Подобной же внутренней антагонистичностью поражает живописный портрет Анны Фурман (середина 10-х годов, ГРМ) в сравнении с более поздним графическим портретом Анны Олениной, младшей дочери Президента Академии художеств Алексея Оленина (1828, ГТГ).В Анну Фурман, бедную незнатную девушку, воспитанную в доме Олениных, был очень серьезно и попеременно то счастливо, то несчастливо ( по его признанию, в нем жили два человека), влюблен приятель Кипренского Константин Батюшков. И портрет с его удивительной светло-золотистой и пурпурной, сияющей красочной гаммой, с живым и ясным, большеглазым девичьим лицом , чуть повернутым в сторону от зрителя,- несет на себе отблеск этой любви. Ведь Кипренский, судя по всему, видел в Батюшкове, как потом и в Пушкине, своего «идеального» двойника и проникся любовью приятеля.Насколько поэтичен, утонченно красив по колориту и полон обожания портрет Фурман, настолько сух и холоден по сути , хотя и виртуозен по исполнению портрет Олениной, успевшей к этому времени отказать влюбленному в нее Пушкину. Поэт восхищался ее глазами: «Опустит их с улыбкой Леля - в них томных граций торжество. Поднимет - ангел Рафаэля так созерцает божество».Воспел он и ее « маленькую ножку». В кабинете Алексея Оленина на столе стояла в качестве пресс-папье отливка изящной ручки Анны Олениной, сделанная Самуилом Гальбергом.

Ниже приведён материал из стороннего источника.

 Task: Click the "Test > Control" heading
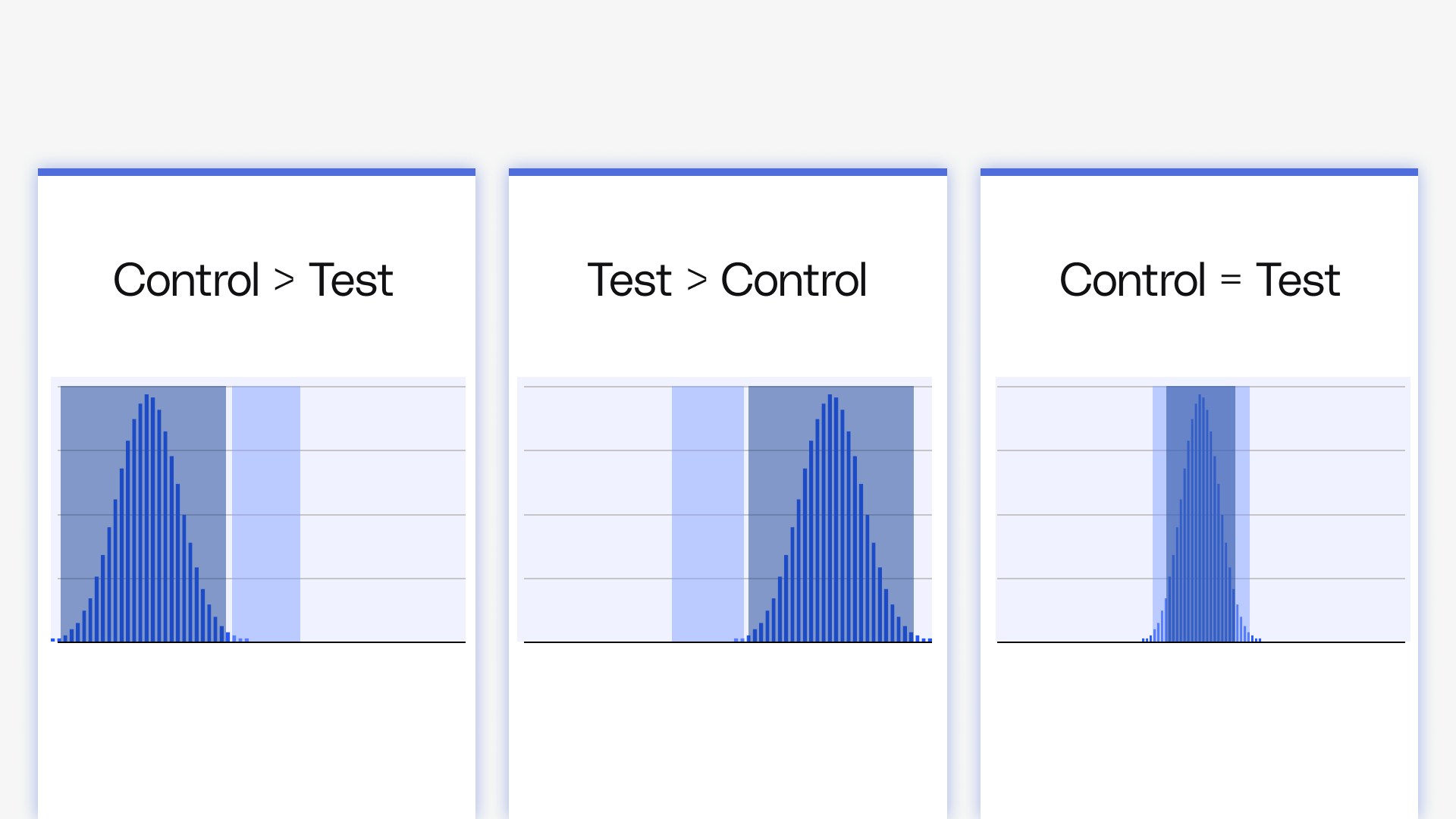(x=726, y=280)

Но ни ножек, ни ручек мы на портрете не увидим. Анна Оленина полубоком повернута к зрителю и ее взгляд , чуть скошенный, что в образной системе художника часто фиксирует какой-то негативный нюанс (модель словно бы ускользает от прямого взгляда зрителя) ,- обличает весьма трезвый , хитроватый и недалекий ум. Мечтательная женская «пассивность» здесь противостоит не «активности», а трезвости и холодности. Судя по всему, Кипренский, завсегдатай загородного имения Олениных Приютина и оленинского дома на Фонтанке, лучше знал Аннету, чем Пушкин, что подтверждается и очень приземленными дневниками Анны Олениной, впоследствии опубликованными.
В творчестве художника - изображения Варвары Томиловой и Анны Олениной - редкий случай «непоэтического» женского портрета. Тут еще можно отметить, что Кипренский настолько был внутренне свободен и настолько пренебрегал светской иерархией, что свою бедную «золушку» Анну Фурман удостоил портрета маслом, а дочку ее «хозяев» - только графического.
В статье я рассмотрела некоторые психологические и живописные нюансы, которые позволяли Кипренскому изображать своих персонажей живыми и сложными, а также передавать порой двойственное и даже негативное к ним отношение.